:: Work request ::
Return each of the entries below word for word.

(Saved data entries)
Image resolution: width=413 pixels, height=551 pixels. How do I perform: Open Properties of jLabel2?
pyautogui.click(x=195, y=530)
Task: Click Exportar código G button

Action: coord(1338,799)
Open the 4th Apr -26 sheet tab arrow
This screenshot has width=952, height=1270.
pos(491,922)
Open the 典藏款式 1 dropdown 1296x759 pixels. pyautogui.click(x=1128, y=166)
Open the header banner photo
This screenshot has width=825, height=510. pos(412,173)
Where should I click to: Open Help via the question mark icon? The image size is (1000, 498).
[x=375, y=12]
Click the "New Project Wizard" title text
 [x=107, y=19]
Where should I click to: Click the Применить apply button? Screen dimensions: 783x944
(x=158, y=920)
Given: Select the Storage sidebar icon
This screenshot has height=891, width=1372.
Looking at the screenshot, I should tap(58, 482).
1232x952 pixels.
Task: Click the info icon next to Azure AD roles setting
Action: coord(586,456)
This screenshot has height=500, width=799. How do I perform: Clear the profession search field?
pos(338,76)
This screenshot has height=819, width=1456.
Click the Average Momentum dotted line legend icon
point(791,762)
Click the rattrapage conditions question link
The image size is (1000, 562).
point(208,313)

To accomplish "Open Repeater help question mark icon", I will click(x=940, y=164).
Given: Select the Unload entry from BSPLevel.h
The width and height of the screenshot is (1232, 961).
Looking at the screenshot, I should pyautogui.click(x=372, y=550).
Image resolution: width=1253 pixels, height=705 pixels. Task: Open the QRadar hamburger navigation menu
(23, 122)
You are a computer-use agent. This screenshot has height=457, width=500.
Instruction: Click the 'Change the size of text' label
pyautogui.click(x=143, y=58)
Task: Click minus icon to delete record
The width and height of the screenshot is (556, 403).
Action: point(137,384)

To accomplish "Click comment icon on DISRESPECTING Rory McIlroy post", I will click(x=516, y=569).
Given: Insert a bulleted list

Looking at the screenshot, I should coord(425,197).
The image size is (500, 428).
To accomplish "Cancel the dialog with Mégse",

:: Result of this task ::
Image resolution: width=413 pixels, height=551 pixels. How do I perform: Open Properties of jLabel2?
pyautogui.click(x=195, y=530)
Task: Click Exportar código G button

Action: coord(1338,799)
Open the 4th Apr -26 sheet tab arrow
This screenshot has width=952, height=1270.
pos(491,922)
Open the 典藏款式 1 dropdown 1296x759 pixels. pyautogui.click(x=1128, y=166)
Open the header banner photo
This screenshot has width=825, height=510. pos(412,173)
Where should I click to: Open Help via the question mark icon? The image size is (1000, 498).
[x=375, y=12]
Click the "New Project Wizard" title text
 [x=107, y=19]
Where should I click to: Click the Применить apply button? Screen dimensions: 783x944
(x=158, y=920)
Given: Select the Storage sidebar icon
This screenshot has height=891, width=1372.
Looking at the screenshot, I should tap(58, 482).
1232x952 pixels.
Task: Click the info icon next to Azure AD roles setting
Action: coord(586,456)
This screenshot has height=500, width=799. How do I perform: Clear the profession search field?
pos(338,76)
This screenshot has height=819, width=1456.
Click the Average Momentum dotted line legend icon
point(791,762)
Click the rattrapage conditions question link
The image size is (1000, 562).
point(208,313)

To accomplish "Open Repeater help question mark icon", I will click(x=940, y=164).
Given: Select the Unload entry from BSPLevel.h
The width and height of the screenshot is (1232, 961).
Looking at the screenshot, I should pyautogui.click(x=372, y=550).
Image resolution: width=1253 pixels, height=705 pixels. Task: Open the QRadar hamburger navigation menu
(23, 122)
You are a computer-use agent. This screenshot has height=457, width=500.
Instruction: Click the 'Change the size of text' label
pyautogui.click(x=143, y=58)
Task: Click minus icon to delete record
The width and height of the screenshot is (556, 403).
Action: point(137,384)

To accomplish "Click comment icon on DISRESPECTING Rory McIlroy post", I will click(x=516, y=569).
Given: Insert a bulleted list

Looking at the screenshot, I should coord(425,197).
The image size is (500, 428).
To accomplish "Cancel the dialog with Mégse",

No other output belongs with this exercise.